Spironolactone: Approximately 70% to 90% of a dose of spironolactone is absorbed from the GI tract following oral administration. Food will enhance absorption, resulting in an increased bioavailability of unmetabolized drug by almost 100%. There is considerable first-pass elimination and significant enterohepatic recirculation.

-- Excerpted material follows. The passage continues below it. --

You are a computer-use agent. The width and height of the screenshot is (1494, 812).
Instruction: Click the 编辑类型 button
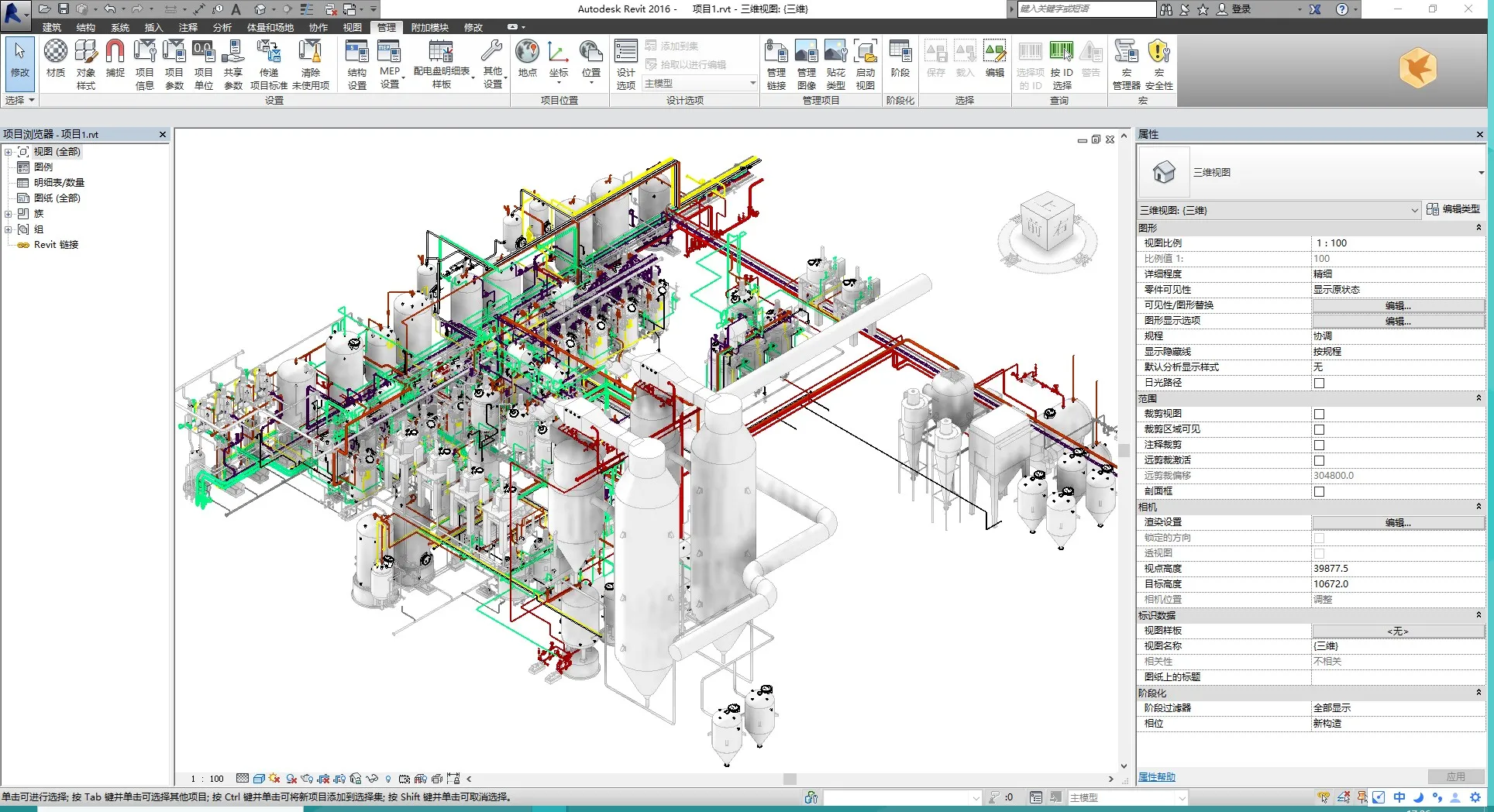pyautogui.click(x=1453, y=209)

Hydrochlorothiazide: Hydrochlorothiazide absorption from the GI tract varies depending on the formulation, dose, and presence of concomitant disease states. Absorption is reduced in patients with hepatic, cardiac, and/or renal disease. The bioavailability is approximately 60% to 70%. The onset of action is 2 hours following oral administration, with peak effects occurring at 4 hours. The duration of action ranges from 6 to 12 hours.

Pregnancy And Lactation
Pregnancy

Spironolactone is not present in breast milk; however, canrenone, the major metabolite of spironolactone, does appear in breast milk in low amounts that are not expected to be clinically relevant. It has been estimated that the amount of canrenone a breast-feeding infant would ingest is no more than 0.2% of the mother's total daily dose of spironolactone.[48406] Thiazide diuretics distribute into breast milk, and it has been recommended by some manufacturers that women not nurse while receiving selected thiazide diuretics. High doses of some thiazide diuretics have been used off-label to suppress lactation, and thus should be used with caution during the establishment of breast-feeding. Some experts consider doses of 50 mg/day or less to be compatible with breast-feeding. Previous American Academy of Pediatrics recommendations classified spironolactone and hydrochlorothiazide as usually compatible with breast-feeding.[27500] The manufacturer does not recommend use of spironolactone; hydrochlorothiazide during breast-feeding; however, if it is utilized, the lowest possible doses should be used.[48413]